If it is true that infants from bilingual homes adapt by erring on the side of visual exploration, then one might predict that they (and early bilingual adults) would be better at detecting changes in the visual environment. Unfortunately, neither the bilingual infants nor the monolingual infants seemed to detect the changes in our challenging graded change detection task10, but interestingly—and quite unexpectedly—we found that the early bilingual adults were indeed better at detecting the changes than the late bilingual adults. This could be because the early bilinguals had adapted to their more complex language environments by erring on the side of visual exploration10.

However, if there is a link between early visual exploration and detecting change, why did the early bilingual adults not switch attention more frequently per second than the late bilingual adults? It is possible that switching attention between two simple stimuli more than a few times per trial is not a particularly useful skill for adults. To detect the changing stimuli in the graded change detection task, participants had to inspect two visual stimuli, after which, and after a 1 s gap, they had to inspect another two visual stimuli while the representations of the initial stimuli fade. In other words, to succeed on this task, participants must simultaneously represent two complete (detailed) visual representations—and then another two. This is challenging26. There may not have been any evolutionary pressure to detect the kinds of changes that occurred in this experiment. Indeed, some studies suggest that detailed representations last only 0.5 s or until a new stimulus replaces them26,27. Nevertheless, we speculate that this is something that early bilinguals have had practice with. We have argued that children raised in more complex language environments minimise uncertainty by actively seeking out multiple sources of information: a mouth movement, a facial expression, a subtle gesture10. They would need to simultaneously construct—and inspect—several visual stimuli, in order to discern their meaning and match the visual information to the auditory information. Perhaps this is a skill that monolinguals and late bilinguals never need to develop to the same extent as early bilinguals. It is something we would like to examine in a future study.

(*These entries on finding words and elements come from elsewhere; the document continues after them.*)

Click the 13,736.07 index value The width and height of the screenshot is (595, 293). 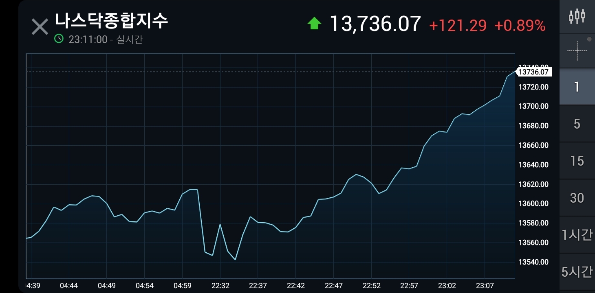pyautogui.click(x=375, y=24)
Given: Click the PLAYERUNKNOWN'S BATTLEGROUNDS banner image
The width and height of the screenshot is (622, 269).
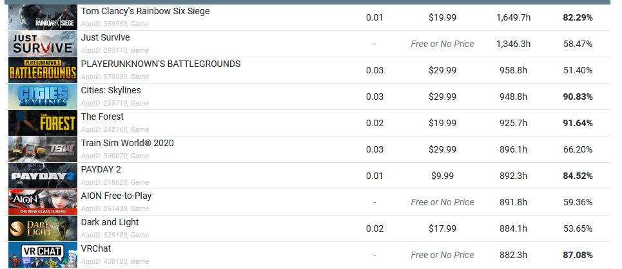Looking at the screenshot, I should click(43, 70).
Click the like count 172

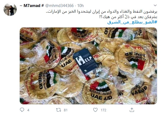103,110
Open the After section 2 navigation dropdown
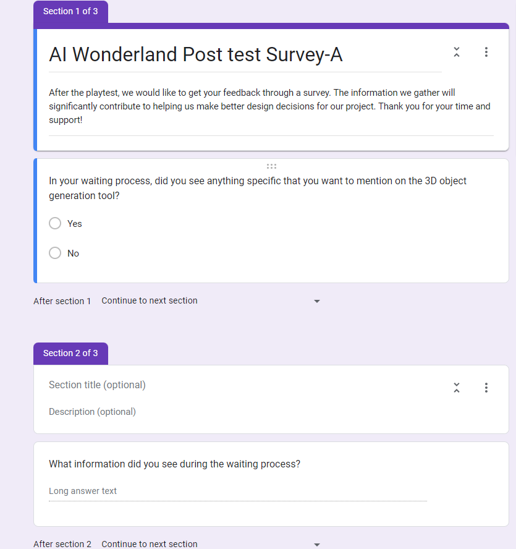Screen dimensions: 516x549 tap(210, 544)
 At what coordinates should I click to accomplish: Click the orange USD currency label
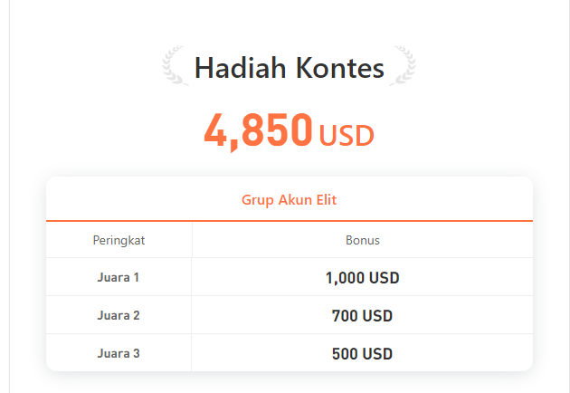(347, 136)
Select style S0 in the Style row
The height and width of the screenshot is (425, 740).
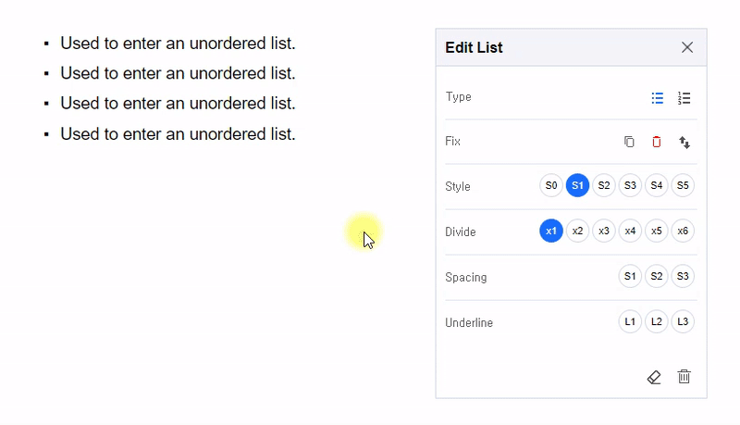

In summary, we found that unlike infants from bilingual homes, early bilingual adults do not switch attention more frequently. However, early bilingual adults do appear to be faster at disengaging attention and detecting the difference between two visual stimuli than late bilingual adults. This may not be a trivial skill, because even changes to attended stimuli frequently go unnoticed28,29—and we found a difference with only two stimuli present. We speculate that early bilinguals had more experience of disengaging attention and simultaneously constructing two or more complete (detailed) visual representations, and that these are not abilities that late bilinguals develop to the same extent. If this is true, then it suggests that traces of early adaptations to constraints in the language environment are detectable as late as adulthood.